- Task
Set down the entries once more, exactly as they are written.
*** Opening Data for the task ***
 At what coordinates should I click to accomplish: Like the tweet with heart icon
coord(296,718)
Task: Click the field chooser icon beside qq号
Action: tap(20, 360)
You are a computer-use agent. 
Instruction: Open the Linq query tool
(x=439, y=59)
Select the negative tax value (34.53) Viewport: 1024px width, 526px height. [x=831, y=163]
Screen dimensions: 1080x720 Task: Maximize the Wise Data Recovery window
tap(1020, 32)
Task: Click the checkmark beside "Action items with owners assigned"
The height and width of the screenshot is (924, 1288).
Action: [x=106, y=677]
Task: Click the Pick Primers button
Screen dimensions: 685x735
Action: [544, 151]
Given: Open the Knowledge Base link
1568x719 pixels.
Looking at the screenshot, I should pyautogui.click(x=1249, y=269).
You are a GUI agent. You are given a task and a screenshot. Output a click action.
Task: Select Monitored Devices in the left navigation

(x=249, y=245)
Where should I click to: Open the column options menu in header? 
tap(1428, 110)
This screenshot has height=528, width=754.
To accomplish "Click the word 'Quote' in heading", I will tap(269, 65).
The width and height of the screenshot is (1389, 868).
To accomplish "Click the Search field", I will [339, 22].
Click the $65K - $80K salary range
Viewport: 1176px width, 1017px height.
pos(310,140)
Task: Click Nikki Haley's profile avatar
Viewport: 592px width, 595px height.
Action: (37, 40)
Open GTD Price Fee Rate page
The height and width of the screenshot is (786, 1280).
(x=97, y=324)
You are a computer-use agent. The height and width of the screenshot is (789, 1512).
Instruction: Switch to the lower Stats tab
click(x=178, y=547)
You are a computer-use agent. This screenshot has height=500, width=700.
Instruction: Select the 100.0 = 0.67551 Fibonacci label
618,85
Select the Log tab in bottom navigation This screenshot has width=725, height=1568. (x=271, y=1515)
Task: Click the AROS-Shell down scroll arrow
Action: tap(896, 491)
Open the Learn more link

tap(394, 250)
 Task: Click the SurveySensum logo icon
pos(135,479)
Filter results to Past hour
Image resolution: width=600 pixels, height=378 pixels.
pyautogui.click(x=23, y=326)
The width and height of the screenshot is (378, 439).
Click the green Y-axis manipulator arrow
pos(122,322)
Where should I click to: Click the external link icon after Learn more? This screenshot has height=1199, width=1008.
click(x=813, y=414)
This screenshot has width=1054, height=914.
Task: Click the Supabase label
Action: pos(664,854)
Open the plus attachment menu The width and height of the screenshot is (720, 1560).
*** Closing Data for the task ***
- Solution to this exercise
 At what coordinates should I click to accomplish: Like the tweet with heart icon
coord(296,718)
Task: Click the field chooser icon beside qq号
Action: tap(20, 360)
You are a computer-use agent. 
Instruction: Open the Linq query tool
(x=439, y=59)
Select the negative tax value (34.53) Viewport: 1024px width, 526px height. [x=831, y=163]
Screen dimensions: 1080x720 Task: Maximize the Wise Data Recovery window
tap(1020, 32)
Task: Click the checkmark beside "Action items with owners assigned"
The height and width of the screenshot is (924, 1288).
Action: [x=106, y=677]
Task: Click the Pick Primers button
Screen dimensions: 685x735
Action: [544, 151]
Given: Open the Knowledge Base link
1568x719 pixels.
Looking at the screenshot, I should pyautogui.click(x=1249, y=269).
You are a GUI agent. You are given a task and a screenshot. Output a click action.
Task: Select Monitored Devices in the left navigation

(x=249, y=245)
Where should I click to: Open the column options menu in header? 
tap(1428, 110)
This screenshot has height=528, width=754.
To accomplish "Click the word 'Quote' in heading", I will tap(269, 65).
The width and height of the screenshot is (1389, 868).
To accomplish "Click the Search field", I will [339, 22].
Click the $65K - $80K salary range
Viewport: 1176px width, 1017px height.
pos(310,140)
Task: Click Nikki Haley's profile avatar
Viewport: 592px width, 595px height.
Action: (37, 40)
Open GTD Price Fee Rate page
The height and width of the screenshot is (786, 1280).
(x=97, y=324)
You are a computer-use agent. The height and width of the screenshot is (789, 1512).
Instruction: Switch to the lower Stats tab
click(x=178, y=547)
You are a computer-use agent. This screenshot has height=500, width=700.
Instruction: Select the 100.0 = 0.67551 Fibonacci label
618,85
Select the Log tab in bottom navigation This screenshot has width=725, height=1568. (x=271, y=1515)
Task: Click the AROS-Shell down scroll arrow
Action: tap(896, 491)
Open the Learn more link

tap(394, 250)
 Task: Click the SurveySensum logo icon
pos(135,479)
Filter results to Past hour
Image resolution: width=600 pixels, height=378 pixels.
pyautogui.click(x=23, y=326)
The width and height of the screenshot is (378, 439).
Click the green Y-axis manipulator arrow
pos(122,322)
Where should I click to: Click the external link icon after Learn more? This screenshot has height=1199, width=1008.
click(x=813, y=414)
This screenshot has width=1054, height=914.
Task: Click the Supabase label
Action: pos(664,854)
Open the plus attachment menu The width and height of the screenshot is (720, 1560).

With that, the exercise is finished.